On 10/09/2019 08:44, wrote:
On 10/09/2019 05:41,
wrote:
I've just spent half a day ****ing around with the router to get a 3m
length of kitchen unit kickboard fitting reasonably tidily on a quite
uneven floor. The floor doesn't look that uneven, but when you put a
long, straight edge on it, lumps and hollows everywhere. The
unmolested board was touching floor at each end and floating in air in
the middle. Trimming the ends, the touch points of the kickboard moved
to various points along its length; trim those and same again.

So, my question is: is there a better way to do it than rough
measurements, followed by many iterations of fine adjustment, to get
best fit? Against a hard surface (which this was), a kickboard or
skirting board withÂ* completely faithful reproduction of the contours
of the floor can look naff, drawing the eye to the unevenness.
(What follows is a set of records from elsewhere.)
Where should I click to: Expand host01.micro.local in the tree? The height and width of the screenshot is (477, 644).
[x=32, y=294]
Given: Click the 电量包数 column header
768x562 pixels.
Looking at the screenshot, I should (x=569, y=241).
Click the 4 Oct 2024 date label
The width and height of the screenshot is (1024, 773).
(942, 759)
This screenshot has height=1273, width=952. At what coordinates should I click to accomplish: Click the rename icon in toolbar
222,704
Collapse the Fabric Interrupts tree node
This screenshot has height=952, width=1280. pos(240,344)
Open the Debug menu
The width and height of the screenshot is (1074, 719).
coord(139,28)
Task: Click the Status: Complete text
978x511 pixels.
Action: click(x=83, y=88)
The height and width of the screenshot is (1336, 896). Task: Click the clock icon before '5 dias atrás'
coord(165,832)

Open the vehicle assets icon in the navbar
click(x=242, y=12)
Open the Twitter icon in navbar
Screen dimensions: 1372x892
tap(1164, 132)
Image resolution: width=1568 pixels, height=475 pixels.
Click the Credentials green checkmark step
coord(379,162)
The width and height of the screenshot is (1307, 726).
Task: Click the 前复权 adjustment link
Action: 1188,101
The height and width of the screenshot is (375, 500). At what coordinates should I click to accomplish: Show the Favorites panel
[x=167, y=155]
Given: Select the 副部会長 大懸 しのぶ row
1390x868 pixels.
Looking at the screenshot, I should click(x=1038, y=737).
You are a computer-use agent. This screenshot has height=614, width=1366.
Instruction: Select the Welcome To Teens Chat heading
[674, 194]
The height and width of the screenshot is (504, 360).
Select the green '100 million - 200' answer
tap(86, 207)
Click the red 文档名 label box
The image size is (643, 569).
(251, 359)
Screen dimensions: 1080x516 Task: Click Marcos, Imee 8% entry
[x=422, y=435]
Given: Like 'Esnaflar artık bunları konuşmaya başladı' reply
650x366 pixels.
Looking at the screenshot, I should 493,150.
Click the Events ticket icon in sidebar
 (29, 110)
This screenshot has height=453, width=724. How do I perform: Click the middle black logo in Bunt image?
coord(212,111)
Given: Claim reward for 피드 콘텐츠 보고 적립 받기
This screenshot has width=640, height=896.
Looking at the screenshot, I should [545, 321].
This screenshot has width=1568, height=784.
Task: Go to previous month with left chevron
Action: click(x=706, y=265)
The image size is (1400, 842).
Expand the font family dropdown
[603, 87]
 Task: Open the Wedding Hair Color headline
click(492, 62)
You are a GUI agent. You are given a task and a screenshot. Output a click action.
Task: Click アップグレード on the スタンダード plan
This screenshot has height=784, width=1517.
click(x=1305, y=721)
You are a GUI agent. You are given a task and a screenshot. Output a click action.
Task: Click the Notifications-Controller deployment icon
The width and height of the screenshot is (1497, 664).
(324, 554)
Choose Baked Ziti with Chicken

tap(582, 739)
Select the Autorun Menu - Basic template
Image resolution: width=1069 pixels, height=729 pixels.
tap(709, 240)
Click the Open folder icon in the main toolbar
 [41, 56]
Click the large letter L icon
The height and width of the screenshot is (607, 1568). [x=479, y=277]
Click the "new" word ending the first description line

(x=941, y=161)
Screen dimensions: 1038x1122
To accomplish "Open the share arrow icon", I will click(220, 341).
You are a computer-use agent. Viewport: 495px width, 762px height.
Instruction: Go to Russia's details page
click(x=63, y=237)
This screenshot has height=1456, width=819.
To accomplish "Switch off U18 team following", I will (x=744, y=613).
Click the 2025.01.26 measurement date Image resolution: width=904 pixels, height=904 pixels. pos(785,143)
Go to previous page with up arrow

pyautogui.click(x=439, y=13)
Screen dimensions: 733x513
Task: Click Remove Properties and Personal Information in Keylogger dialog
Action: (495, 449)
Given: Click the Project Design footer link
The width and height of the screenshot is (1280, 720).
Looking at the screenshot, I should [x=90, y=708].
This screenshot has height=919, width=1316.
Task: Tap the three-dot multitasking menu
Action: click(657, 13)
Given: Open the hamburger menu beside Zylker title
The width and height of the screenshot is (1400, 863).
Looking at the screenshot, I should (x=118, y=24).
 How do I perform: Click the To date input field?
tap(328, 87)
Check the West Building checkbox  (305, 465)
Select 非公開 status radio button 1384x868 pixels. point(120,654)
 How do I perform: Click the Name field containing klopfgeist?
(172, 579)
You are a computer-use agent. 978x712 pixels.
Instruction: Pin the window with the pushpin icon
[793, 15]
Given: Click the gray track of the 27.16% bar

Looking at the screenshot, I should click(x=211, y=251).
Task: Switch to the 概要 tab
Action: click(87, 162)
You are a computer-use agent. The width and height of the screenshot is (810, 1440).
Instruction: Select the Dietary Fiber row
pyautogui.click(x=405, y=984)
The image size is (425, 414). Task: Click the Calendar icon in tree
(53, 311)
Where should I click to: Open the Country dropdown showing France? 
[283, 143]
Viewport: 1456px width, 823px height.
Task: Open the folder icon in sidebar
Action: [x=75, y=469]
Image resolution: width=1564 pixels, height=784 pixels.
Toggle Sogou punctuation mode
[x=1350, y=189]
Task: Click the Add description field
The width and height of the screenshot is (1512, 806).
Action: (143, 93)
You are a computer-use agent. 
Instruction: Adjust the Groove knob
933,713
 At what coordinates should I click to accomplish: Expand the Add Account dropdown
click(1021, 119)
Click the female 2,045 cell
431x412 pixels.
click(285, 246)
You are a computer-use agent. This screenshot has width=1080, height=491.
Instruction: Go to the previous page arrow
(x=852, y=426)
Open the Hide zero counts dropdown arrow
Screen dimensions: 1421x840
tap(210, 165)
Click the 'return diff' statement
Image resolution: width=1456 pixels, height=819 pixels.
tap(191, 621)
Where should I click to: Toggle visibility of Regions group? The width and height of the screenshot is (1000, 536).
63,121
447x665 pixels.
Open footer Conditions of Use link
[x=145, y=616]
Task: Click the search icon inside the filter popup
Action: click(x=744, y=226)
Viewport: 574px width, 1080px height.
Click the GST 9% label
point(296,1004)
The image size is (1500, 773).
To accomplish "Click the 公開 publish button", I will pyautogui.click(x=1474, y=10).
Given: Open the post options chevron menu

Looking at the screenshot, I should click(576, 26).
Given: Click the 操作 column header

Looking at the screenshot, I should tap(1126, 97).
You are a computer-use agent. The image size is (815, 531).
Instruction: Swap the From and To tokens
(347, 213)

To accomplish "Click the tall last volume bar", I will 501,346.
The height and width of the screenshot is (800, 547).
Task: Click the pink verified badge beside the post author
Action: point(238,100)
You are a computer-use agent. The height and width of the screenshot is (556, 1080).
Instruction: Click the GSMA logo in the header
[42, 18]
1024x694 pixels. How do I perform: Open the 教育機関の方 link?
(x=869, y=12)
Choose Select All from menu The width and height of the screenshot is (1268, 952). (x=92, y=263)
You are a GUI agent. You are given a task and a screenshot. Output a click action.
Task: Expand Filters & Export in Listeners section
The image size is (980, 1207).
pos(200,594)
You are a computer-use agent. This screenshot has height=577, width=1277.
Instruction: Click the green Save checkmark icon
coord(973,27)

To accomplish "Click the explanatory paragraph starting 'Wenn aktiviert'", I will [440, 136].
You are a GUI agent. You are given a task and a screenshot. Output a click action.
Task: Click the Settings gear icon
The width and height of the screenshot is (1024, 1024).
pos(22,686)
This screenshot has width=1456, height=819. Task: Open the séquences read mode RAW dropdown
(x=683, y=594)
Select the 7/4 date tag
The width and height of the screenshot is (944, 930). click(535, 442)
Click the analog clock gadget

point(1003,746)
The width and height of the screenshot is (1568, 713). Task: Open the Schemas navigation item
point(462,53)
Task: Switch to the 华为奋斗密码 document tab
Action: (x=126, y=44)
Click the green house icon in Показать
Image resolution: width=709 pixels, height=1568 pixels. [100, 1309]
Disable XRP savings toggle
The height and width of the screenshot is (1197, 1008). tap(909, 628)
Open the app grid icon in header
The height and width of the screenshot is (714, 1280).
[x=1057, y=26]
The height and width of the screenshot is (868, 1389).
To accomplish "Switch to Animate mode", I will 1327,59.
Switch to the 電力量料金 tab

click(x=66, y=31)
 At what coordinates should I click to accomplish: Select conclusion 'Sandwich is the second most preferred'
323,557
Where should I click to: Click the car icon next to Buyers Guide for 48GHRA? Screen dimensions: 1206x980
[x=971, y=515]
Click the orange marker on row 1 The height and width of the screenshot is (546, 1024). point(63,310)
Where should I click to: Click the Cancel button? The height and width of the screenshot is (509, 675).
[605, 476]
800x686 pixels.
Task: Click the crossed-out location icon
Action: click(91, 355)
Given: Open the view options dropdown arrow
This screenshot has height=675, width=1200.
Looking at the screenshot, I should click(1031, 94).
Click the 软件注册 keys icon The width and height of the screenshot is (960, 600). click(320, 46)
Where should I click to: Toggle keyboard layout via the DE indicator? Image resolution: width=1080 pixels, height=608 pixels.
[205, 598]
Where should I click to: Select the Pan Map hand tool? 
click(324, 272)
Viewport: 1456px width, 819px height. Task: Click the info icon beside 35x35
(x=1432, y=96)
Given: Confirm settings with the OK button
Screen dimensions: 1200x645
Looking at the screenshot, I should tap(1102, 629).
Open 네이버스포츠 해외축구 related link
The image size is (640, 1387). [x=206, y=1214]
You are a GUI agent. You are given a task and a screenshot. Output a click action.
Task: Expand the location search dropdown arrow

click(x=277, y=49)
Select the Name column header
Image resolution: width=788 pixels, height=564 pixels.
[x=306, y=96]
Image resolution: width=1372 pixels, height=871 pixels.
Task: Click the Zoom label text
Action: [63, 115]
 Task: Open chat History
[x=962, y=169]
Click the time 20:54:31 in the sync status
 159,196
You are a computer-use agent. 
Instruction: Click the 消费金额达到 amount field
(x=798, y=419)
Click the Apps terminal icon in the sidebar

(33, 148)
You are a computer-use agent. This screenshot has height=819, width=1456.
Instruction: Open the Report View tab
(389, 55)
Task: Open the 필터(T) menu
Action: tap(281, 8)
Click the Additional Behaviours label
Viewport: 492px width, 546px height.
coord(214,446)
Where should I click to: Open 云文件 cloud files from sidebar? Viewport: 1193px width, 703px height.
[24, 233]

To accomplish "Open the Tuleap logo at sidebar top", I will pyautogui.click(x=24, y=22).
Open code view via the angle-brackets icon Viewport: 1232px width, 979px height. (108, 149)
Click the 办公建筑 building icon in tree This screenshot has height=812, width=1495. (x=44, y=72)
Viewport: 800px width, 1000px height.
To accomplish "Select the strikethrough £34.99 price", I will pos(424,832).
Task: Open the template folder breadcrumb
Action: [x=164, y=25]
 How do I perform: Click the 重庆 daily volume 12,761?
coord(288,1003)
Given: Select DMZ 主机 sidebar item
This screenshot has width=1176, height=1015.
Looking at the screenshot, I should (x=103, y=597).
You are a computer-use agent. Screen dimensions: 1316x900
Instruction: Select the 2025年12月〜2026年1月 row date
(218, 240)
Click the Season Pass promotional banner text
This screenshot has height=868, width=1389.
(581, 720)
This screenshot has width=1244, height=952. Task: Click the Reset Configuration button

The
trick seems to be to go some way to accommodating the ups and downs,
but accepting that gaps between floor and board might be unavoidable
for best overall appearance.

I'm aware of bendy profile strips that can be used to reproduce uneven
surfaces, but I don't think that one of these would have helped over a
3m length.

What do pros do?

Thanks.

Bill.

It's called "scribing". Put the timber in place, propped in places if
necessary, then find a small spacer that's the size of the smallest gap.
Rest a pencil on the top of the spacer and run the spacer along the
floor so that the pencil draws the floor profile on the wood, then cut
with whatever is must appropriate (jigsaw, sander, rasp, surform,
scraper) to the line.


I did similar using an opened out cardboard box as a template, I then
cut the card to check the fit at the floor and then transferred the
information to my kick-boards.

Don't forget to seal any raw chipboard edges as any water from mopping
floors etc. will make untreated chipboard to swell.